▶ _DESCRIPTION OF THE TASK_
Every line below that holds "plus" must be copied.

▶ _RAW DATA_
◇ ◇ ◇ ◇ ◇ ◇ ◇

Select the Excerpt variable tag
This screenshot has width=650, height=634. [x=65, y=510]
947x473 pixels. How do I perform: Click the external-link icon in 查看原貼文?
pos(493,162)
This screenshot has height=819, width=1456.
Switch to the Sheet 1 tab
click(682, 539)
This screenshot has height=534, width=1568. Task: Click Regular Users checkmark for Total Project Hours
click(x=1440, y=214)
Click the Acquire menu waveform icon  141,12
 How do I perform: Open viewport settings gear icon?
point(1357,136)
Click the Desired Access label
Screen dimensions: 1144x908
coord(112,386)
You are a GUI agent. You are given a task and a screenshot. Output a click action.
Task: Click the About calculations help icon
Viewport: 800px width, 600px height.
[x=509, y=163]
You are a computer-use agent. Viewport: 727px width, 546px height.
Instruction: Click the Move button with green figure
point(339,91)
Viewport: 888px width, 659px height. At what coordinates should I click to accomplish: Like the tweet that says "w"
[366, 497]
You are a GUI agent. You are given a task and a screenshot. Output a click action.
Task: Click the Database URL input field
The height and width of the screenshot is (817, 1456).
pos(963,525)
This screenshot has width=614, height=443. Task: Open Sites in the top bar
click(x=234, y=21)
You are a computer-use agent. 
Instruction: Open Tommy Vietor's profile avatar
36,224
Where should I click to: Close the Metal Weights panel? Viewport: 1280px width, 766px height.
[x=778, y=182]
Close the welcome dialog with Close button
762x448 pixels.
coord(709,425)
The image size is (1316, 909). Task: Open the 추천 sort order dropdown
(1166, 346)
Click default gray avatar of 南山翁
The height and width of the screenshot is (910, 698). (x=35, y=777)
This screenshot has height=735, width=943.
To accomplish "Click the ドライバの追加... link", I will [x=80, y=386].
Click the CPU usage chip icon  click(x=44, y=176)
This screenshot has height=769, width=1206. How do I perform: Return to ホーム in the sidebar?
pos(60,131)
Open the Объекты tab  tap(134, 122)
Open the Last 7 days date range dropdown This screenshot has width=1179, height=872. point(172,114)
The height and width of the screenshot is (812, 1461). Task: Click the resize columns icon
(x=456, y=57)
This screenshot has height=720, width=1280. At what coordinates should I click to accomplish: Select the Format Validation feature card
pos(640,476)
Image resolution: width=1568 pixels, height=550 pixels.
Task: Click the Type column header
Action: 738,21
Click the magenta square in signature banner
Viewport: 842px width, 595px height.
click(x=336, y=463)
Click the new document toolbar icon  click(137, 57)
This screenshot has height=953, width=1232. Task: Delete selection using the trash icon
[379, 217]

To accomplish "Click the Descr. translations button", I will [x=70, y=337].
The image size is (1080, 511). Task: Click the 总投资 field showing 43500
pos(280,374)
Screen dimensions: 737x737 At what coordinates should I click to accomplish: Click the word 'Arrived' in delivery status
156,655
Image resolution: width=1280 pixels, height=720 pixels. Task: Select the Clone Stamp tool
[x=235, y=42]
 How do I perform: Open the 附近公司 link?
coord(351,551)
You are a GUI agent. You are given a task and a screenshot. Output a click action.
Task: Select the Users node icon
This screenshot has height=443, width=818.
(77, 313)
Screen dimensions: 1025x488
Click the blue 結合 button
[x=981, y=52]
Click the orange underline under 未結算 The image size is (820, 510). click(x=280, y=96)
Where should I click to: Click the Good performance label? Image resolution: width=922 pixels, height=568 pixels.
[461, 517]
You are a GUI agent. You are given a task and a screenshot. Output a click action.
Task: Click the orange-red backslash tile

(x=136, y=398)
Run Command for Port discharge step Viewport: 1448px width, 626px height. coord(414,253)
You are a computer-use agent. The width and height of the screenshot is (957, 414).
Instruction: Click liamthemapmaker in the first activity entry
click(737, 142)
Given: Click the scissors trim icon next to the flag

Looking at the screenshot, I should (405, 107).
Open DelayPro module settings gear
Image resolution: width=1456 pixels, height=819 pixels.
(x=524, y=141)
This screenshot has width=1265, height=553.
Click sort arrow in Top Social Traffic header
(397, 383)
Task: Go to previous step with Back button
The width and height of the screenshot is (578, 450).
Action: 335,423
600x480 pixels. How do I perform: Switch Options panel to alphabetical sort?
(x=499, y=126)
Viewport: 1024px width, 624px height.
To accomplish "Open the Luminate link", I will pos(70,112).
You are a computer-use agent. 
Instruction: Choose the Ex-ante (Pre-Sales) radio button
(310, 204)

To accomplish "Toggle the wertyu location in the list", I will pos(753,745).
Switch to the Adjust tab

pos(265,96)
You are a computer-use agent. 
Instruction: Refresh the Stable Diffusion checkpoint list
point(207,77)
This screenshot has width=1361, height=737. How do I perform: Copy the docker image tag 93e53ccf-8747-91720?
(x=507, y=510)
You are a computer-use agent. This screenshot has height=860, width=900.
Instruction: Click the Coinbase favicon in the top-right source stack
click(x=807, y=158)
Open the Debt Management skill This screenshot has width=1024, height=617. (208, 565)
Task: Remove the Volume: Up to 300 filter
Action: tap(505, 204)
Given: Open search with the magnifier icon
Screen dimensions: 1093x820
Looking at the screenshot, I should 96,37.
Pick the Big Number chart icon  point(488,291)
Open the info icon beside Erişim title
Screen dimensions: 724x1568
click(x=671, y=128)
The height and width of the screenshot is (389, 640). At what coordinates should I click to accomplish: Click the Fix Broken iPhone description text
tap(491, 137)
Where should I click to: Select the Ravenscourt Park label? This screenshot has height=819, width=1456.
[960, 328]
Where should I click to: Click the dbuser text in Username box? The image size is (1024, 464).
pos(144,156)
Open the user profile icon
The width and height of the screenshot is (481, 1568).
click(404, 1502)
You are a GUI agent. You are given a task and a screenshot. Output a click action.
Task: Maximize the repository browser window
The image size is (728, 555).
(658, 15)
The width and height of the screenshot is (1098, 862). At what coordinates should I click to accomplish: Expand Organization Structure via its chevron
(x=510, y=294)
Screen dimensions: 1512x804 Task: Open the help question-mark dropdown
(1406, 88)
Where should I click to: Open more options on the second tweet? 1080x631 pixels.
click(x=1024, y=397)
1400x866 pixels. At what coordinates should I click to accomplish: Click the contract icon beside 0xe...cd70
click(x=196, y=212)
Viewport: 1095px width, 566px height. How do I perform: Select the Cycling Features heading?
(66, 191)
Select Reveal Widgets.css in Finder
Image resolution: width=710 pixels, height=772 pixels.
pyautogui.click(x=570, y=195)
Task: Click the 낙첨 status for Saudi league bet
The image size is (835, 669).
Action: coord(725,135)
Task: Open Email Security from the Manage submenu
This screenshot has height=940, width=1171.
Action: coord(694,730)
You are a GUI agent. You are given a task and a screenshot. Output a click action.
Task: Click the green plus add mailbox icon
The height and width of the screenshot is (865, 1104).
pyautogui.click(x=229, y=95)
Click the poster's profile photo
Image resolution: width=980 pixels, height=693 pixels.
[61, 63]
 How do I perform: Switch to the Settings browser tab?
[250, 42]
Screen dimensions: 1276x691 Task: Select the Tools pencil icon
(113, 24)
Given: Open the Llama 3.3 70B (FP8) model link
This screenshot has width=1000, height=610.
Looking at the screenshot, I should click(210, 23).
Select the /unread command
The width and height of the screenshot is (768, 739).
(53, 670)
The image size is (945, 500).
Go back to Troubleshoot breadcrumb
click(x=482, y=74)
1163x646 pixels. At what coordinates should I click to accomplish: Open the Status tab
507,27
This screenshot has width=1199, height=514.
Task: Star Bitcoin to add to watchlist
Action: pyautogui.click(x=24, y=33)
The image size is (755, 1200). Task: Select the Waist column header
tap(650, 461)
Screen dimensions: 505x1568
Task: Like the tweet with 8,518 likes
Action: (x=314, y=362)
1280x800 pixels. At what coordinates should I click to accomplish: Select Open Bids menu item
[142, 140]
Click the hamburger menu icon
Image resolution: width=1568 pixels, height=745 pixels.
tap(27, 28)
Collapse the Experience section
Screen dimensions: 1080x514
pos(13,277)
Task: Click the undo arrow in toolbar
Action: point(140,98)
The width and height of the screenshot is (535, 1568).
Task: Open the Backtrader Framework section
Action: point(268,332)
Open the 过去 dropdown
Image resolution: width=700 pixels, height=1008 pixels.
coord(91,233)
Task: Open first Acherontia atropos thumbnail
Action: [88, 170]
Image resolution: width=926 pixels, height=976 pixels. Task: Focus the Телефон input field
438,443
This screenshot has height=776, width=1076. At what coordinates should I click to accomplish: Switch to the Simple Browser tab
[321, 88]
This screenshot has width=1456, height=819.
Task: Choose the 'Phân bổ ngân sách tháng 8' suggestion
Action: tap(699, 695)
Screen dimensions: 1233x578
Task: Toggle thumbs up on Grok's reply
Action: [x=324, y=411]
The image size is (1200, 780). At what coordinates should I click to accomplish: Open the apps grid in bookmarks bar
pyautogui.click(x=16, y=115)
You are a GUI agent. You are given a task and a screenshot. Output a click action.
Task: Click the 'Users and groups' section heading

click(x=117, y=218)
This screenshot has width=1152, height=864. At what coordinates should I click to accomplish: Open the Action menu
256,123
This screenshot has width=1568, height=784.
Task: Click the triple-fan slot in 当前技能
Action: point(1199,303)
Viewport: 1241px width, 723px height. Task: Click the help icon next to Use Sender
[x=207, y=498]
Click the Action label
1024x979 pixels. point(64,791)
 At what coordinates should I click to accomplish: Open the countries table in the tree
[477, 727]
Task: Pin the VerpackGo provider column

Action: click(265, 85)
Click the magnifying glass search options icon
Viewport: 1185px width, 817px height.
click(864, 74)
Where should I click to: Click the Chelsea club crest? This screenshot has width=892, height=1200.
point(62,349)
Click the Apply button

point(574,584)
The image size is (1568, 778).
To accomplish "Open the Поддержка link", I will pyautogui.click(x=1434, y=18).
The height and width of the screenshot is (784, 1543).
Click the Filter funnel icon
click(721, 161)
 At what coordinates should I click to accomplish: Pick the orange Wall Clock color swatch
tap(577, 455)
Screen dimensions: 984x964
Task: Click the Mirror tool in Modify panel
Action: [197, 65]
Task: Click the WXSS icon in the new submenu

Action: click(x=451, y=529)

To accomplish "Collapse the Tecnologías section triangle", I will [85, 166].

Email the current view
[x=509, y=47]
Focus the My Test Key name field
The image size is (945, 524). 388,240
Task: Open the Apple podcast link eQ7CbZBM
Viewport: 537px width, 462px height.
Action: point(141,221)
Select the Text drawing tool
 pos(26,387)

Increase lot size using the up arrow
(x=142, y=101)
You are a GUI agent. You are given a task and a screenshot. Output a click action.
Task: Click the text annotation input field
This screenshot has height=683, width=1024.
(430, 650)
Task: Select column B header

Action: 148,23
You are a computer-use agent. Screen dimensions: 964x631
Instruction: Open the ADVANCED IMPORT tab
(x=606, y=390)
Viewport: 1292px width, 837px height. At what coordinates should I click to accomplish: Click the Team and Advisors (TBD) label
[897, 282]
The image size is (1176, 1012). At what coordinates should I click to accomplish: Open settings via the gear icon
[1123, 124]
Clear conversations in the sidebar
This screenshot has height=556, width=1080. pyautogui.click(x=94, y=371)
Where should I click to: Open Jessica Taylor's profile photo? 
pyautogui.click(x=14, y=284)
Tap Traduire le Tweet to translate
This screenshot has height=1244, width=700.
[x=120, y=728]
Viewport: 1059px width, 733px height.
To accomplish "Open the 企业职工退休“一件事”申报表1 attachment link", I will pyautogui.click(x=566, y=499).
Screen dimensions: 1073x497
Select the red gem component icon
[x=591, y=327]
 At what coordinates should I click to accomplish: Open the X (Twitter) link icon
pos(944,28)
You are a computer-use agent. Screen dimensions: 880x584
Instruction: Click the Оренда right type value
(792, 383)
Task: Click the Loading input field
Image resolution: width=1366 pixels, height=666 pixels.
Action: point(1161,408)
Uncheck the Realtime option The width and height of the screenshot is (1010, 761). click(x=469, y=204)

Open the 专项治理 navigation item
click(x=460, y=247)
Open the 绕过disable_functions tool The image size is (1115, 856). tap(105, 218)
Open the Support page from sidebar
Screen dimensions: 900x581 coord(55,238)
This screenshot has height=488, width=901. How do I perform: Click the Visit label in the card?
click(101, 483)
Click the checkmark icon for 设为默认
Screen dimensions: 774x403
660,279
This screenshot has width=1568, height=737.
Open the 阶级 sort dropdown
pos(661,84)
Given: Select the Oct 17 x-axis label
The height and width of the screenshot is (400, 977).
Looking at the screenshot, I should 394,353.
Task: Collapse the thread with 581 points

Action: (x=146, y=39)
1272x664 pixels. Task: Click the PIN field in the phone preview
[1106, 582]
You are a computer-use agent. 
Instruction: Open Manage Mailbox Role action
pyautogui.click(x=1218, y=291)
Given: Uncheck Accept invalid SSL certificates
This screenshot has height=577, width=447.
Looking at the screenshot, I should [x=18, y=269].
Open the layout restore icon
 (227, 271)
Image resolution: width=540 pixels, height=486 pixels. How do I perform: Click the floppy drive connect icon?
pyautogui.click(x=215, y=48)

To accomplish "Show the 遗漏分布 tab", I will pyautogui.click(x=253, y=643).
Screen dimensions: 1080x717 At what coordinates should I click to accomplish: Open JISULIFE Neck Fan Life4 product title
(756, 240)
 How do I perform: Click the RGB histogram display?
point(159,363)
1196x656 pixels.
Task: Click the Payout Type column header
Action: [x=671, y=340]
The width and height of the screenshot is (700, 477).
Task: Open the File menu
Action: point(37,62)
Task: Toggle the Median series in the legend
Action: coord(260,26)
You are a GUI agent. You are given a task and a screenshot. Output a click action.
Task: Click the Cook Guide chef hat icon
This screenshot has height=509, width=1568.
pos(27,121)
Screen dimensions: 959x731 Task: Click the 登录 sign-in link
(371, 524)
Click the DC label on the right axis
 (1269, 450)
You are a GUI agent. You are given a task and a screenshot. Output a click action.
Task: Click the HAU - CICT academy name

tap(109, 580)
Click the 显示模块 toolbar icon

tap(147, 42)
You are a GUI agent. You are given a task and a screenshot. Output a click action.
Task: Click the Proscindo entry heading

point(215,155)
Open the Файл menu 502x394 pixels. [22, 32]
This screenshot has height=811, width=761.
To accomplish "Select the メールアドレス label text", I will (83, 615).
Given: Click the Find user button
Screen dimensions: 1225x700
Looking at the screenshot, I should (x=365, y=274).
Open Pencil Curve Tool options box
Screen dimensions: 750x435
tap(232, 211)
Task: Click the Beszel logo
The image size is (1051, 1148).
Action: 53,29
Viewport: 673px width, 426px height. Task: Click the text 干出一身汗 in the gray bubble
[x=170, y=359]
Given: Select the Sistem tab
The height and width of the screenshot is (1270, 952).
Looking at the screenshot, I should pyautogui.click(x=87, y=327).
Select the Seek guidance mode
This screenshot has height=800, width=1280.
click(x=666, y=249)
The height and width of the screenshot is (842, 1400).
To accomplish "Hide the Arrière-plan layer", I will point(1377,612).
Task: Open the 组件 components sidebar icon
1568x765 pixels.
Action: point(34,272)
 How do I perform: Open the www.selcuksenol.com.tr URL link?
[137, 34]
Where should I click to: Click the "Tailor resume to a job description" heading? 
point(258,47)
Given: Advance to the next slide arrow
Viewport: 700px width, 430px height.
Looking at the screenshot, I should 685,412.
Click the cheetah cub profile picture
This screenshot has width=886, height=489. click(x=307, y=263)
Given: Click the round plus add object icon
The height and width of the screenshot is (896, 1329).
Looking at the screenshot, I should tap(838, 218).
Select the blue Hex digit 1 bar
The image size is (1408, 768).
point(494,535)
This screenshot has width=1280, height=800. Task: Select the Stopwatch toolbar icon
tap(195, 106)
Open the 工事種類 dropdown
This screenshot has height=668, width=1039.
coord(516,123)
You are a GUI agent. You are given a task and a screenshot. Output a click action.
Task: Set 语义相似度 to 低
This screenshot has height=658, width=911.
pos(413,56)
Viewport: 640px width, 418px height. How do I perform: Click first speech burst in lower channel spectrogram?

◇ ◇ ◇ ◇ ◇ ◇ ◇

▶ _SOLUTION FOR THIS EXERCISE_
Task: Click the green plus add mailbox icon
Given: Click the round plus add object icon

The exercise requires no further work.